Как? Молода, красива — и верна?
Не вымысел, так чудо.
Уоллер
Роза, со свойственной ей заботливостью о других, первая подумала об особом положении ее госпожи и о том расстоянии, на котором держался до тех пор молодой опекун, и с тревогой спросила себя, куда надлежит теперь поместить раненого; однако, приблизившись к Эвелине, чтобы задать ей этот важный вопрос, она с трудом на него решилась.
Глядя на Эвелину, казалось, что заговорить с ней о чем-либо кроме того, что продолжало поглощать все ее мысли, было бы почти жестокостью. Она была бледна как смерть и кое-где обрызгана каплями крови; вуаль, смятая и порванная, также была в пыли и в крови; волосы спутанными прядями падали ей на лицо и плечи; растрепанное и сломанное перо — все, что осталось от ее головного убора, — застряло в волосах и все еще развевалось, словно в насмешку. Не отводя глаз от носилок, на которые положили Дамиана, она ехала рядом с ними и, казалось, не думала ни о чем, кроме опасности, в какой находился раненый.
Роза ясно видела, что госпожа ее находится в крайнем волнении, которое не позволит ей здраво и мудро взглянуть на свое положение. Она попыталась постепенно пробудить ее сознание.
— Милая госпожа, — сказала Роза, — не угодно ли вам накинуть на себя мой плащ?
— Не мучь меня, — с некоторой резкостью ответила Эвелина.
— А ведь, в самом деле, госпожа! — воскликнула кумушка Джиллиан и засуетилась, ревниво оберегая свои права камеристки. — Роза Флэммок права. Ваше платье не сидит как должно, и вид у него, надо прямо сказать, едва ли приличный. Пусть Роза не мешает, я мигом все заколю, и получше, чем любая фламандка за целый день.
— Не до того мне, чтобы думать о платье, — все тем же тоном ответила Эвелина.
— Тогда подумайте о вашей чести и добром имени, — сказала Роза шепотом, еще ближе подъехав к своей госпоже, — и поскорее решайте, куда мы повезем раненого.
— В замок, — приказала Эвелина громко, как бы отвергая с презрением необходимость о чем-либо шептаться. — Везите его в замок самой прямой дорогой.
— Отчего же не в его лагерь или не в Мальпас? — сказала Роза. — Милая госпожа, поверьте, так будет лучше.
— Отчего тогда… тогда уж прямо не оставить его на дороге дожидаться валлийских ножей или волчьих зубов?

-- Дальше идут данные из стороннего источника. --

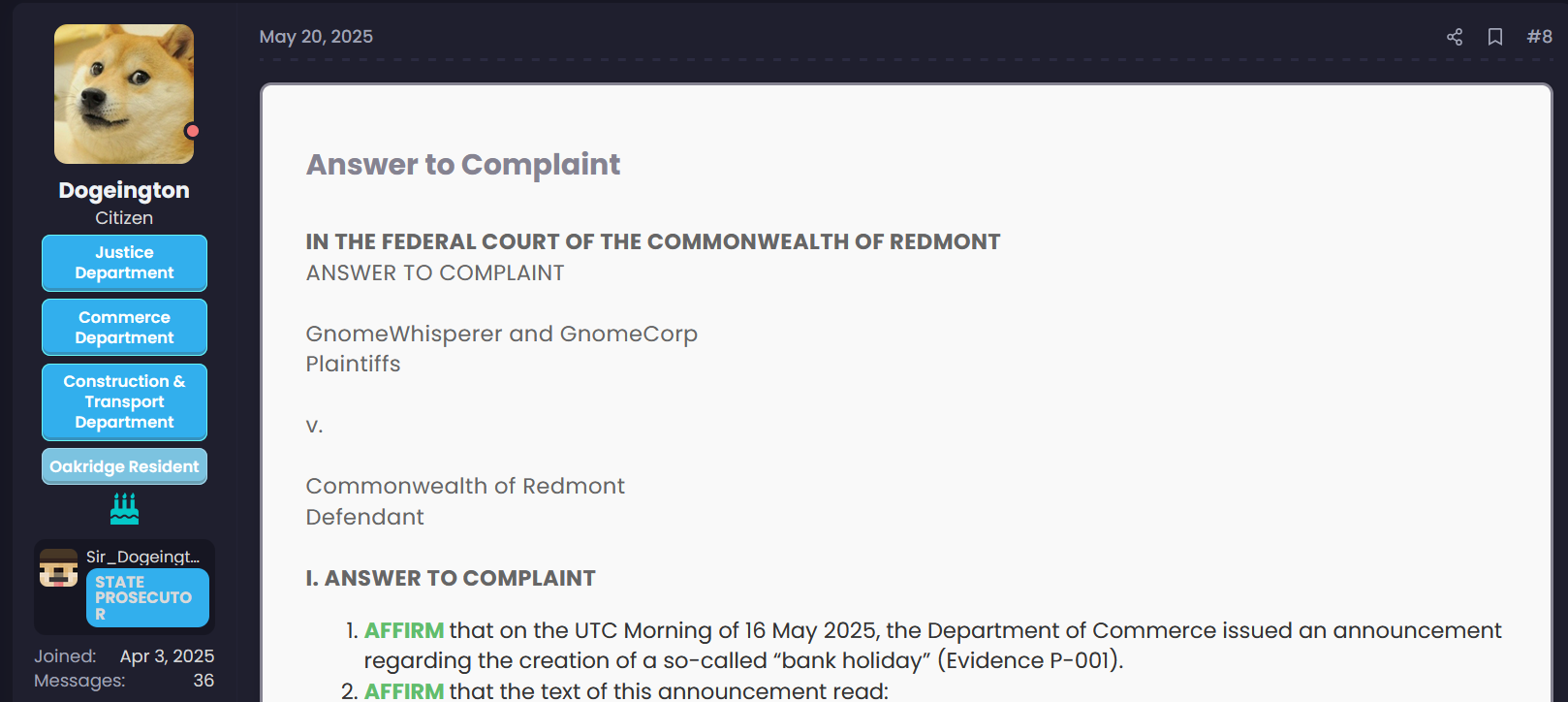Click the birthday cake icon
This screenshot has height=702, width=1568.
(124, 508)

Он уже дважды, нет, трижды был моим спасителем. И теперь куда я, туда и он! Я не хочу оказаться под безопасным кровом ни на миг раньше его.
Роза поняла, что не сумеет убедить свою госпожу; поняла она и то, что везти раненого дольше, чем это было необходимо, значило подвергать его жизнь опасности. Ей пришел на ум возможный выход из затруднения, но для этого надо было посоветоваться с отцом.
Миниатюрная всадница ударила хлыстиком свою резвую испанскую лошадку и мигом очутилась рядом с исполинским фламандцем на мощном вороном коне, словно укрываясь в их широкой тени.
— Дорогой отец, — взволнованно сказала Роза, — госпожа желает отвезти сэра Дамиана в замок, и ему, быть может, придется пробыть там долго. Что думаете вы об этом? Разве это разумно?
— Для юноши это, без сомнения, разумно, Розхен, — ответил фламандец. — Ибо это лучший способ уберечь его сейчас от лихорадки.
— Верно. Но разумно ли это для госпожи? — продолжала Роза.
— И для нее тоже, если она разумно себя поведет. Но почему ты в ней сомневаешься, Розхен?
— Не знаю, — ответила Роза, ибо своими опасениями и сомнениями ей не хотелось делиться даже с отцом. — Но злые языки найдутся везде. Сэр Дамиан и госпожа так молоды. Не лучше ли, милый отец, предложить раненому рыцарю приют у вас в доме, лишь бы не в замке?
— Вот уж этого не будет, — поспешил ответить фламандец. — Не будет, если я буду в силах этому помешать. Не пущу я в мой мирный дом ни норманна, ни англичанина. Зачем? Чтобы он ел мой хлеб и смеялся над моей бережливостью? Ты не знаешь их; ведь ты всегда при госпоже и в большой у нее милости. Зато я отлично их знаю. «Фламандский лентяй», «фламандский обжора», «фламандский пьянчуга». Это еще самые добрые их слова. Хорошо, что после похода валлийца Гуенуина никто не может сказать «фламандский трус».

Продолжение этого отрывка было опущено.